After overwhelming support from members of both groups, Aged and Community Services Australia (ACSA) and Leading Age Services Australia (LASA) will be disbanded in July, making way for the newly formed Aged & Community Care Providers Association (ACCPA), which will officially launch on July 1.
After being officially appointed the interim CEO of ACCPA last week, Paul Sadler – who will remain the CEO of ACSA until July 1 – sat down with HelloCare to discuss the historic merger.
“One of the key reasons for the unification was that it was actually recommended by the Commissioners as part of the Aged Care Royal Commission,” said Mr Sadler.
“They looked at what had happened with reforming the aged care sector over the past couple of decades and they identified that one of the things that had impeded our ability to get sustainable aged care reform, being the interests of older people, was the fact that the provider sector had been divided.
“So the call from the Commissioners was, ‘Provider sector, you need to get your act together, you really need to come together with one voice both to government and to the broader community.’ And that’s what we have done.”
He also believes that the broader aged care sector is in favour of both peak bodies coming together.
“What we want to do now is to make sure that the provider voice – in the interests of older people, not in the self-interest of the providers themselves – is now going to be heard strongly.

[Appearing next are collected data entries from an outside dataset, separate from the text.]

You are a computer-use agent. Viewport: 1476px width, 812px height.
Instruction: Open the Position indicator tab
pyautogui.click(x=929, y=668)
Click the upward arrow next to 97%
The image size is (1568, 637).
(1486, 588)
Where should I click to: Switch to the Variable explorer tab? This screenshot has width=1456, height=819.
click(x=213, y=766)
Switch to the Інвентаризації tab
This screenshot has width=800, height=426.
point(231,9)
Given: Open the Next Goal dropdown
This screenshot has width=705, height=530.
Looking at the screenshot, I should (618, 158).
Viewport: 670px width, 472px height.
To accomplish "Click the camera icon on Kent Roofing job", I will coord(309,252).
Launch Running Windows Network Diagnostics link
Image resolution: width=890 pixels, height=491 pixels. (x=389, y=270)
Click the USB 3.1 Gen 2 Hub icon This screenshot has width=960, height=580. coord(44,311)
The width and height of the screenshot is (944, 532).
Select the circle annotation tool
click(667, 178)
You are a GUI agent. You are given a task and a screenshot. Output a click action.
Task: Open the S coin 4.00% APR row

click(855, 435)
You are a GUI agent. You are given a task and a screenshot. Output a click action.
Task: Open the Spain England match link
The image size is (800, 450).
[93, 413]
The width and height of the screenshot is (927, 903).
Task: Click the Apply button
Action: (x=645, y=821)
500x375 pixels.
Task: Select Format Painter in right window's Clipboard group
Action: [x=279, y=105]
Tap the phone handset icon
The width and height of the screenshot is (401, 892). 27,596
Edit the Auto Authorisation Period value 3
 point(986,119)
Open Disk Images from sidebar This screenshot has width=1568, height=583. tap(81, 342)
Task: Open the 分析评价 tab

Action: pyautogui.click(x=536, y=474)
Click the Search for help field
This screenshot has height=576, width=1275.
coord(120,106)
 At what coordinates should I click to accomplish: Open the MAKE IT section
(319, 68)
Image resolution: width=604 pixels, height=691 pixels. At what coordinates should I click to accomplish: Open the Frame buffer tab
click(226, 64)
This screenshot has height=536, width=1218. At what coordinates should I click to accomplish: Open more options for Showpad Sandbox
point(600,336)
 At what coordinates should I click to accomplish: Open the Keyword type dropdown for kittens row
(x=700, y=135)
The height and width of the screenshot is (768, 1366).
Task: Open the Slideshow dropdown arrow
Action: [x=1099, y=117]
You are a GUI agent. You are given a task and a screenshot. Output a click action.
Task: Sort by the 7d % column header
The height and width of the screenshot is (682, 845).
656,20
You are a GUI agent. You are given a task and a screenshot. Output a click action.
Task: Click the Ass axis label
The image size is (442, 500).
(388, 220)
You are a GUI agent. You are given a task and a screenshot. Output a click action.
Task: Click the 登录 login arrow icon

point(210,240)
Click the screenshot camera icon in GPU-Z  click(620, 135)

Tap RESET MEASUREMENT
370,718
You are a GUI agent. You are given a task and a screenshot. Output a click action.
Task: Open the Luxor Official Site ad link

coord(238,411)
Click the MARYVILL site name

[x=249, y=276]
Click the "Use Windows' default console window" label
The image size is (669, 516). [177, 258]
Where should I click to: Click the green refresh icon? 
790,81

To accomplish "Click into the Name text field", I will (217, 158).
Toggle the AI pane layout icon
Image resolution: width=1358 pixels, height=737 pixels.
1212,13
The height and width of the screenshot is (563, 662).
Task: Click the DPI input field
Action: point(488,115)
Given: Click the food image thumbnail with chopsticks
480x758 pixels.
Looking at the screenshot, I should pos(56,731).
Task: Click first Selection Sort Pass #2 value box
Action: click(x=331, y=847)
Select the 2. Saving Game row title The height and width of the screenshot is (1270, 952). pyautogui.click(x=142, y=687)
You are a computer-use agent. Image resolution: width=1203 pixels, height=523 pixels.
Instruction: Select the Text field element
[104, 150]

That we’re a strong partner with [the] government, consumers, unions and professional groups in carving out a new and better future for aged care in Australia.”
From an internal standpoint, both Mr Sadler and new chair of ACCPA, Dr Graeme Blackman, are currently overseeing the onboarding staff within ACCPA’s new structure.
Publicly, ACCPA will be focussing its advocacy on four key pillars of improvement for the aged care sector, the first of which is resetting engagement with government and the broader sector in the hopes of yielding more respectful and constructive collaboration.
“Unfortunately, in the past, there [have] been comments from people in public forums that say that providers have controlled the agenda for too long and that now everything is about the consumer, but that’s not a constructive paradigm,” said Mr Sadler.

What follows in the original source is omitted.